Prof. Dr. M. Es'ad Coşan Rahmetullahi Aleyh

Bizdeki gizli "Zinde Kuvvetler"in, Batı'yı iyi tanıdıkları ve zihniyetinin künhüne tam vakıf oldukları kanaatinde değilim. Hem Ortaşark'ın, hem bizim hem de Batı'nın tarihini, kültürünü, sosyal müesseselerini doğru dürüst bilmiyor, bazı anlaşmalarda feci şekilde aldanıyor, aldatılıyor ve milleti de yanlış yola sürüklüyorlar.

İkinci Meşrutiyet Meb'usan Meclisi ve A'yan Meclisi Reisi Ahmet Rıza Bey'in (1858-1930) yazdığı La Faillite Morale de la Politique Occidentale en Orient adlı eserinin tercümesini (Batının Doğu Politikasının Ahlâken İflâsı), Fransızca aslından tercüme eden muhterem Ziyad Ebuzziya Beyefendi bendenize göndermek lûtfunda bulunmuş; inceledim, kısmen okudum, bazı pasajlarını bu yazımda okuyucularıma arz edeceğim.

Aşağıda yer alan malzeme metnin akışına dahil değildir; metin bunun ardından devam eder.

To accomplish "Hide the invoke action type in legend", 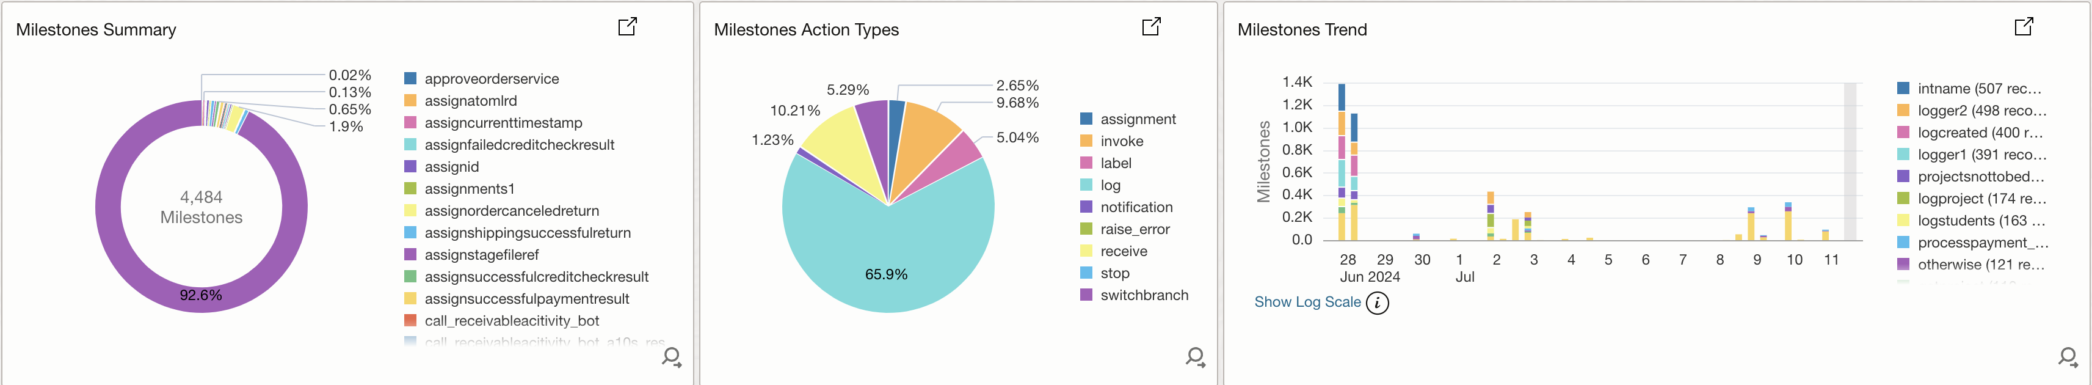I will pyautogui.click(x=1122, y=141).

Müellif Ahmed Rıza Bey bu eserinde, Hristiyan Batının, İslâmiyet'in çıkışından beri İslâm'la ve Müslümanlarla ilgili her şeye karşı yürüttüğü korkunç kin ve nefreti, iğrenç entrika ve karalamayı, asılsız propaganda ve yalanı, şeytanî tavır gösterdiği müthiş taassup ve inkârı sadece Avrupalı ve Hristiyan yazarların beyanlarına dayanarak ortaya dökmüş; misalleri kendi adamlarından ve itimat ettikleri kaynaklardan vermiş ki okuyanların itiraza mecali kalmasın.

253. sayfada da tarihte Batılıların yaptıkları bazı büyük katliamların indeksi yer alıyor:

Afrika siyahilerine, Amerika Kızıldereliler’ine, Amazon yerlilerine, Enda, Türklere, Yahudilere, Güney Fransa halkına, İsviçre Vaud halkına, Sicilya halkına, Vitry Şehrine, Kudüs halkına, Tuna boylarındaki Yahudi ve Hristiyan halklara, Protestanlara, falcı, büyücü diye suçladıkları insanlara, âlimlere... Yapılan katliamlar; Müslüman eserleri ve camileri tahripleri, Meksika'da insan avı eğlenceleri (!) ve münferit mezalim... Gibi. Bunların incelenmesinden anlaşılıyor ki Batı insanında kiliseye dayanan, papazlardan kaynaklanan, dini duygular kışkırtılarak siyasete âlet edilen müthiş ve vahim bir gaddarlık, hunharlık, insafsızlık, merhametsizlik, katillik ve haydutluk damarı vardır.

Tarihten örnekler:

İlk haçlı orduları Avrupa'dan Anadolu'ya doğru gelirken, yolları üzerindeki Tuna vadisi, Macaristan, Bulgaristan ovalarındaki şehirler, ahalileri Hristiyan olduğu halde, yağma edip yakıp yıkmışlar, rastladıkları yahudileri merhametsizce ve korkunç işkencelerle boğazlamışlar. Anadolu'da daha korkunç vahşet göstermiş. İmparator Alexis Kommen'in kızı Anna Kommen'in görgü ve beyanına göre "en büyük eğlencelerinden biri, rastladıkları Müslüman çocukları öldürmek, kızartmak ve yemek" imiş. İngiliz tarihçisi Mills de (S. 183), haçlıların insan eti yediklerini doğruluyor. "Antakya'da Fransız Bohemoud (1055-1111), birkaç Türk esiri boğazlattı, herkesin gözü önünde kızarttı, sonra seyredenlere, buralara bu iştahını tatmin etmek için geldiğini söyledi."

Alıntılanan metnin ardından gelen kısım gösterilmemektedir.